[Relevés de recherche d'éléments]
□ □ □ □

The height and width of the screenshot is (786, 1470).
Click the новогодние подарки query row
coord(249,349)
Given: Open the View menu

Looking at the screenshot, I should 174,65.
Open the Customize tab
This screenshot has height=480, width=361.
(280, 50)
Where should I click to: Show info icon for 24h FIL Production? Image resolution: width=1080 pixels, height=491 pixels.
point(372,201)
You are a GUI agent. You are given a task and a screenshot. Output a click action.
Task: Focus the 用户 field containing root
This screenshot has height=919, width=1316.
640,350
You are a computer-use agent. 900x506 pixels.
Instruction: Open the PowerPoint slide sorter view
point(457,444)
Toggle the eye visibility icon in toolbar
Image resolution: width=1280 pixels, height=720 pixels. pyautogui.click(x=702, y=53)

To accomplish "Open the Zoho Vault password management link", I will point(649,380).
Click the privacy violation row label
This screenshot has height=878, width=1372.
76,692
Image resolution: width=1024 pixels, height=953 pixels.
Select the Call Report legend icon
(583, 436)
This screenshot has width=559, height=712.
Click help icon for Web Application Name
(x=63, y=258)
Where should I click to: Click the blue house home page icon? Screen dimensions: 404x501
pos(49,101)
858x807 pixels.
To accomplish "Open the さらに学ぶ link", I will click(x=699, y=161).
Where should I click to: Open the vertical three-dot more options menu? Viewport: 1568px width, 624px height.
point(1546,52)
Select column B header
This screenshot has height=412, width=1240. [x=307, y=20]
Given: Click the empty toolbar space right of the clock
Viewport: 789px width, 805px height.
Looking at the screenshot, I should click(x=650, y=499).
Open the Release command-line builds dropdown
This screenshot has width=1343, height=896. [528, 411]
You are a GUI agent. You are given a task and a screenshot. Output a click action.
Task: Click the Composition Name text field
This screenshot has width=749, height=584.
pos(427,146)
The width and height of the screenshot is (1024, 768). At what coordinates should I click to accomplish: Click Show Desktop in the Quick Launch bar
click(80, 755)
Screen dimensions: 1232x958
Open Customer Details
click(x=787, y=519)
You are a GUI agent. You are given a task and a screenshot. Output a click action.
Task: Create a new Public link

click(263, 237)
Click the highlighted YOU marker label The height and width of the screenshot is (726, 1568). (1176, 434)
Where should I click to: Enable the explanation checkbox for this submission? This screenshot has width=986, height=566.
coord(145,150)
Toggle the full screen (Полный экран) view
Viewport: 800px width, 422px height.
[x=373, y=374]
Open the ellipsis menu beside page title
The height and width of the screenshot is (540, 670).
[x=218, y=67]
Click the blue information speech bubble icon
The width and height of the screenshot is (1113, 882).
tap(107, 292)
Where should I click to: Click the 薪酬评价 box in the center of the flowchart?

□ □ □ □

§ **Consigne**: Recopiez intégralement la liste ci-dessus, ligne par ligne, sans rien y modifier.

§ **Réponse attendue**:
The height and width of the screenshot is (786, 1470).
Click the новогодние подарки query row
coord(249,349)
Given: Open the View menu

Looking at the screenshot, I should 174,65.
Open the Customize tab
This screenshot has height=480, width=361.
(280, 50)
Where should I click to: Show info icon for 24h FIL Production? Image resolution: width=1080 pixels, height=491 pixels.
point(372,201)
You are a GUI agent. You are given a task and a screenshot. Output a click action.
Task: Focus the 用户 field containing root
This screenshot has height=919, width=1316.
640,350
You are a computer-use agent. 900x506 pixels.
Instruction: Open the PowerPoint slide sorter view
point(457,444)
Toggle the eye visibility icon in toolbar
Image resolution: width=1280 pixels, height=720 pixels. pyautogui.click(x=702, y=53)

To accomplish "Open the Zoho Vault password management link", I will point(649,380).
Click the privacy violation row label
This screenshot has height=878, width=1372.
76,692
Image resolution: width=1024 pixels, height=953 pixels.
Select the Call Report legend icon
(583, 436)
This screenshot has width=559, height=712.
Click help icon for Web Application Name
(x=63, y=258)
Where should I click to: Click the blue house home page icon? Screen dimensions: 404x501
pos(49,101)
858x807 pixels.
To accomplish "Open the さらに学ぶ link", I will click(x=699, y=161).
Where should I click to: Open the vertical three-dot more options menu? Viewport: 1568px width, 624px height.
point(1546,52)
Select column B header
This screenshot has height=412, width=1240. [x=307, y=20]
Given: Click the empty toolbar space right of the clock
Viewport: 789px width, 805px height.
Looking at the screenshot, I should click(x=650, y=499).
Open the Release command-line builds dropdown
This screenshot has width=1343, height=896. [528, 411]
You are a GUI agent. You are given a task and a screenshot. Output a click action.
Task: Click the Composition Name text field
This screenshot has width=749, height=584.
pos(427,146)
The width and height of the screenshot is (1024, 768). At what coordinates should I click to accomplish: Click Show Desktop in the Quick Launch bar
click(80, 755)
Screen dimensions: 1232x958
Open Customer Details
click(x=787, y=519)
You are a GUI agent. You are given a task and a screenshot. Output a click action.
Task: Create a new Public link

click(263, 237)
Click the highlighted YOU marker label The height and width of the screenshot is (726, 1568). (1176, 434)
Where should I click to: Enable the explanation checkbox for this submission? This screenshot has width=986, height=566.
coord(145,150)
Toggle the full screen (Полный экран) view
Viewport: 800px width, 422px height.
[x=373, y=374]
Open the ellipsis menu beside page title
The height and width of the screenshot is (540, 670).
[x=218, y=67]
Click the blue information speech bubble icon
The width and height of the screenshot is (1113, 882).
tap(107, 292)
Where should I click to: Click the 薪酬评价 box in the center of the flowchart?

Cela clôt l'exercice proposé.